Set exercise — Reproduce the passage of the Mar do Sertão text below verbatim, starting at "Mar do Sertão is" and ending at "and Renato Góes.".

- Genre: Telenovela
- Created by: Mário Teixeira
- Written by: Marcos Lazarini; Claudia Gomes; Dino Cantelli; Carol Santos;
- Directed by: Allan Fiterman
- Starring: Isadora Cruz; Sergio Guizé; Renato Góes [pt];
- Theme music composer: Sá & Guarabyra
- Opening theme: "Sobradinho" by Chico César
- Country of origin: Brazil
- Original language: Portuguese
- No. of seasons: 1
- No. of episodes: 178

Production
- Producer: Silvana Feu
- Production company: Estúdios Globo

Original release
- Network: TV Globo
- Release: 22 August 2022 – 17 March 2023

= Mar do Sertão =

Mar do Sertão is a Brazilian telenovela produced and broadcast by TV Globo, that aired from 22 August 2022 to 17 March 2023. The telenovela is created by Mário Teixeira. It stars Isadora Cruz, Sergio Guizé and Renato Góes.

Source excerpt —

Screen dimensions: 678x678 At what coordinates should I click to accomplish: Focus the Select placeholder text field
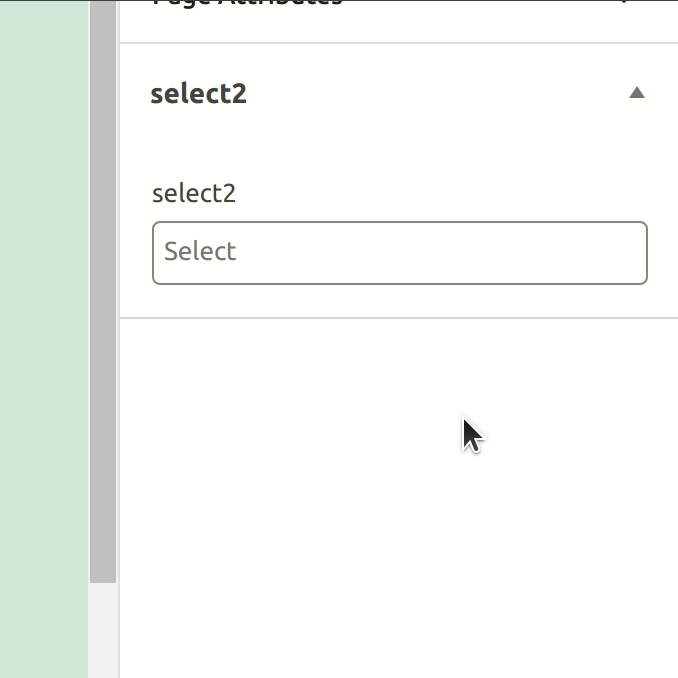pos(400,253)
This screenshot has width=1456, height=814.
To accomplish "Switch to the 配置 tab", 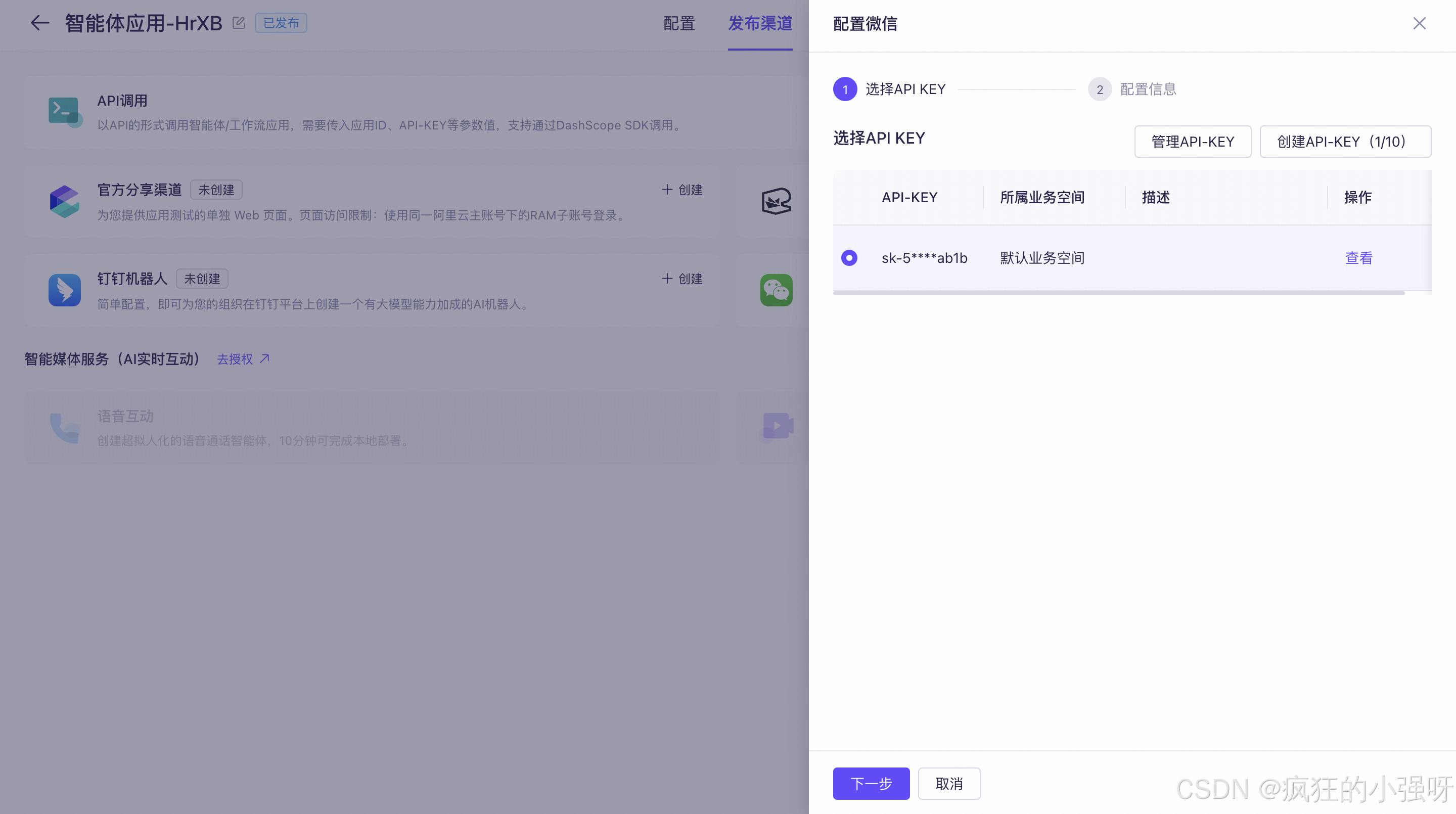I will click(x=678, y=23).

Task result —
Mar do Sertão is a Brazilian telenovela produced and broadcast by TV Globo, that aired from 22 August 2022 to 17 March 2023. The telenovela is created by Mário Teixeira. It stars Isadora Cruz, Sergio Guizé and Renato Góes.